Start of Block

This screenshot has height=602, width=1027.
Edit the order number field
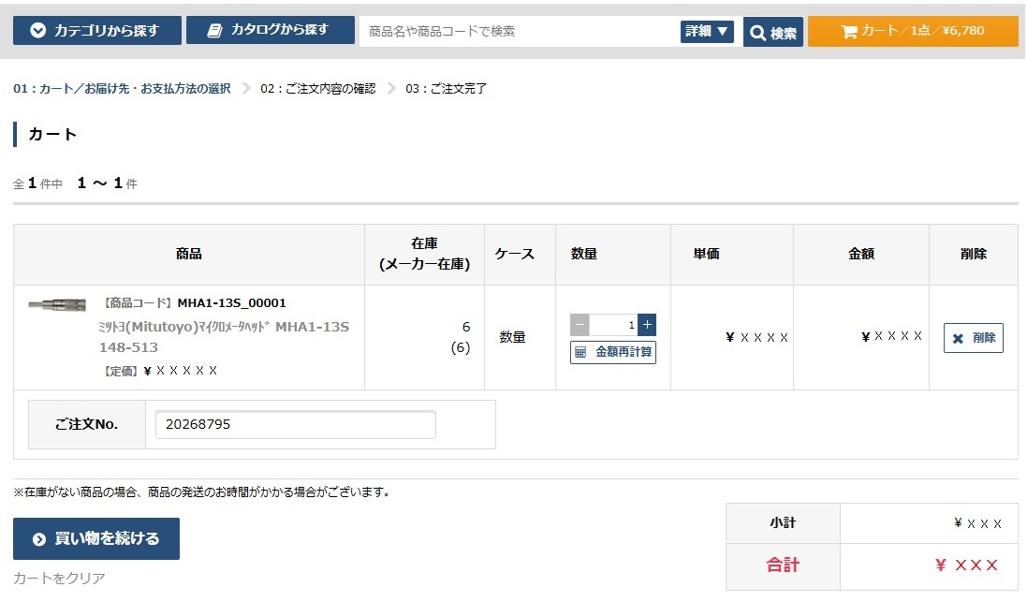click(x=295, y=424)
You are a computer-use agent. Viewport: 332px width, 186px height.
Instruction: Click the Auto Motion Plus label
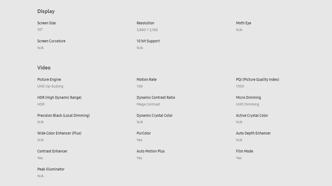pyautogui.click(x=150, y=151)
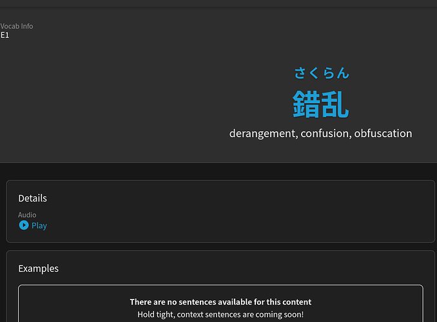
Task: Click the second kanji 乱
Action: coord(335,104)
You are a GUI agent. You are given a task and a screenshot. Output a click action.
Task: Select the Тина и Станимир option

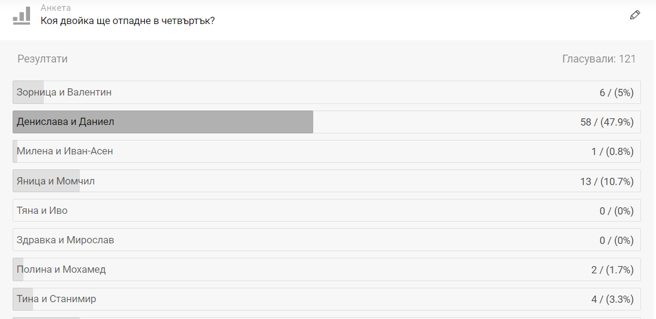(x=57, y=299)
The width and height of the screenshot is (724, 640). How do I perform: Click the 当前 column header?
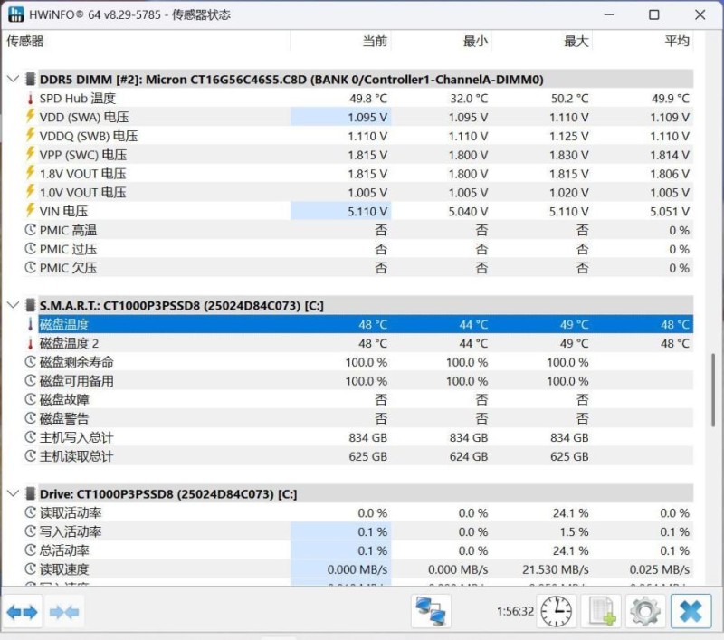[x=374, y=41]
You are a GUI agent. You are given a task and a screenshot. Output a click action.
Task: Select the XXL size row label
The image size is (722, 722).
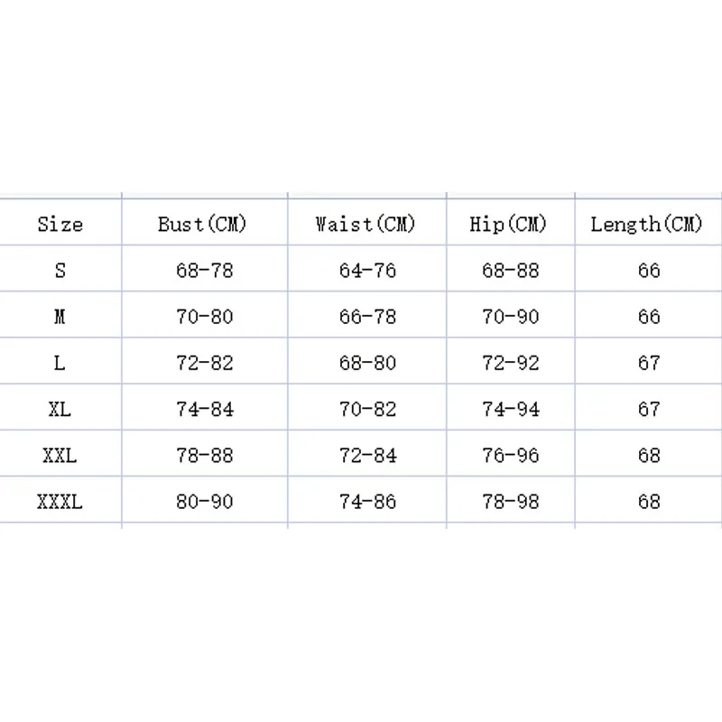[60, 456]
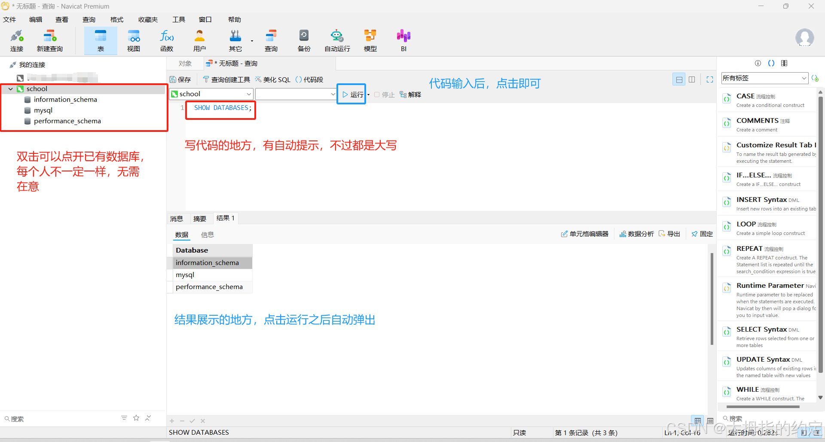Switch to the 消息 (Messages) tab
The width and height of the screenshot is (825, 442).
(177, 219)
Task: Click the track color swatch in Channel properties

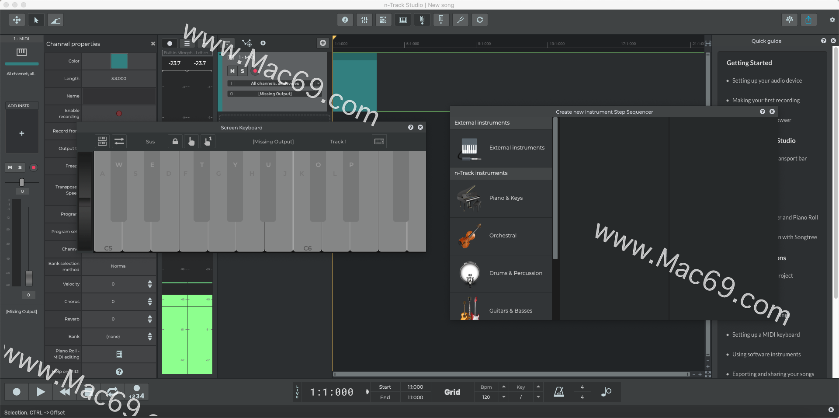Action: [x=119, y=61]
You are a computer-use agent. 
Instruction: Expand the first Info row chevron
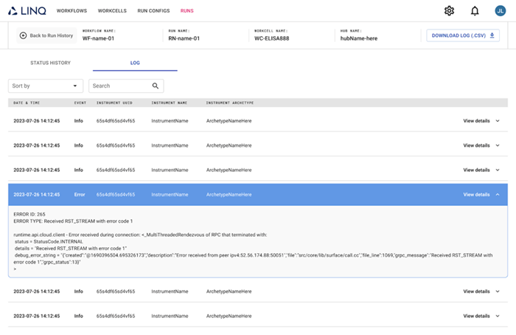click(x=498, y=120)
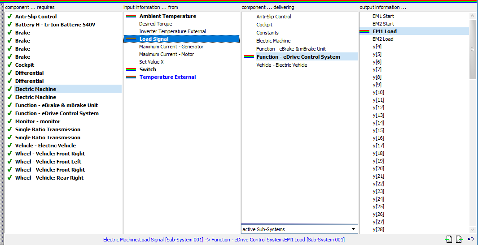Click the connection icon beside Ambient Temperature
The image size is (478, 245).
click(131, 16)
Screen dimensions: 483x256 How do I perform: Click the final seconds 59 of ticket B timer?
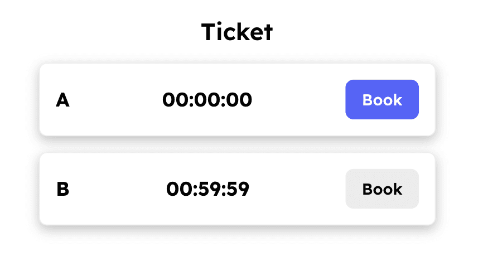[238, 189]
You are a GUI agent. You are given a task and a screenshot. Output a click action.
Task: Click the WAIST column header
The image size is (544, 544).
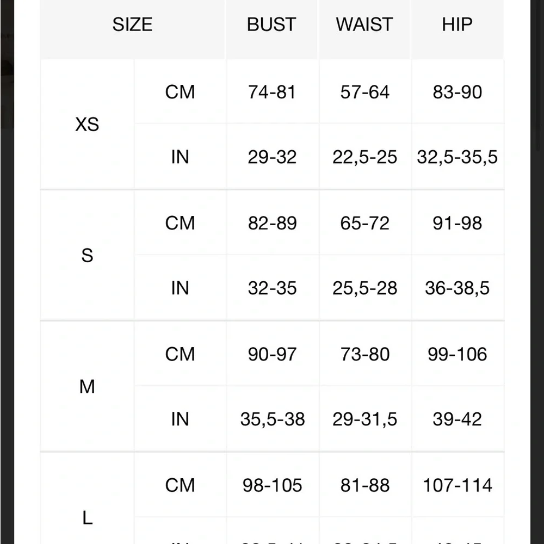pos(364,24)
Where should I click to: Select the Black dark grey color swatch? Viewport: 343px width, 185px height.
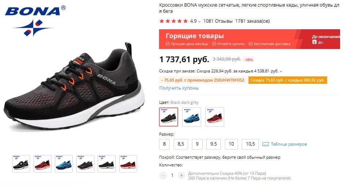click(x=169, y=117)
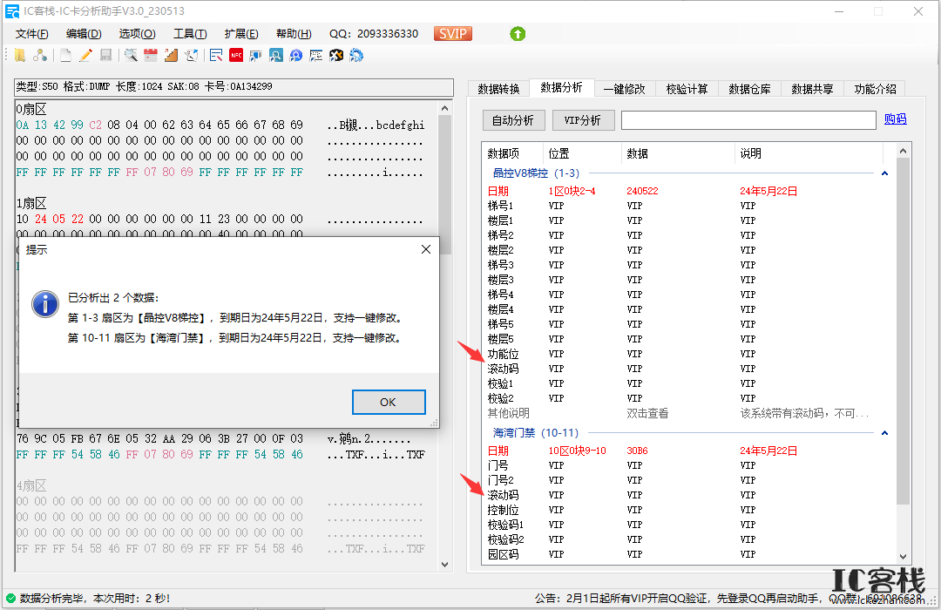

End of Block
Start of Block

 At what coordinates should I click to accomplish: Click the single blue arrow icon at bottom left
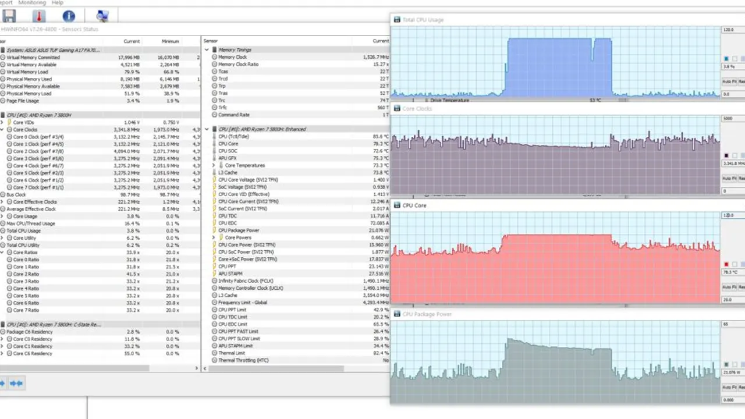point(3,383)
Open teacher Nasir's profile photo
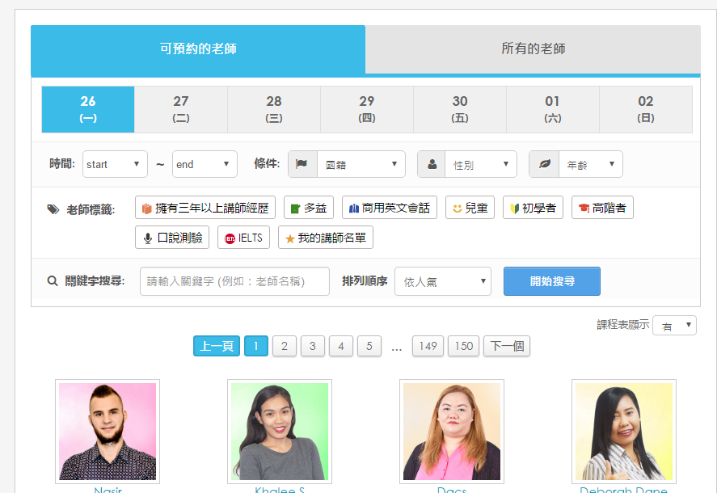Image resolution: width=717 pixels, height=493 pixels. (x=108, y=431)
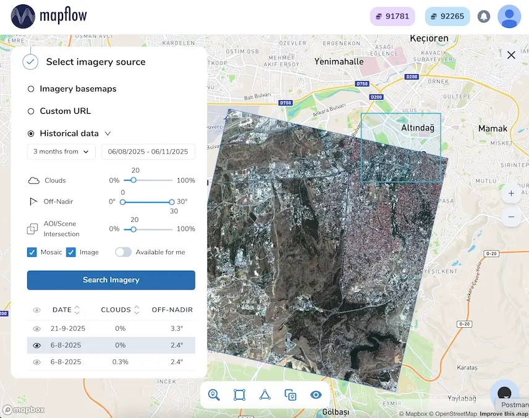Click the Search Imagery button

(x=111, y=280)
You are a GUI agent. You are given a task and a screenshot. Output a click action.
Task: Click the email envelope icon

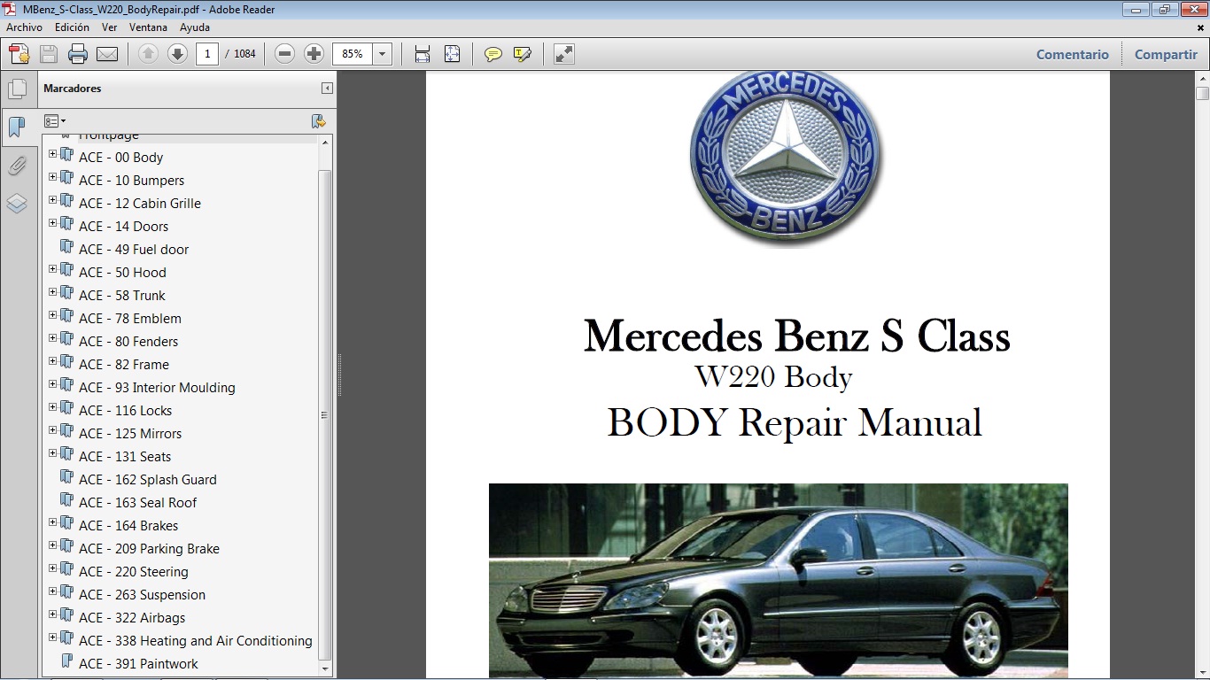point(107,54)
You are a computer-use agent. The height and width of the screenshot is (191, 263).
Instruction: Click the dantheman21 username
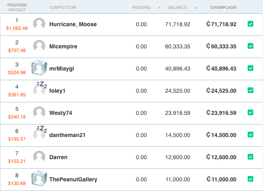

End of Block

● **YOUR GOAL**: Every line of the entries above that holds "computer" should be copied out.

● **REPLY**:
You are a computer-use agent. Viewport: 332px width, 186px height.
You are a computer-use agent. 
You are a computer-use agent. The height and width of the screenshot is (191, 263).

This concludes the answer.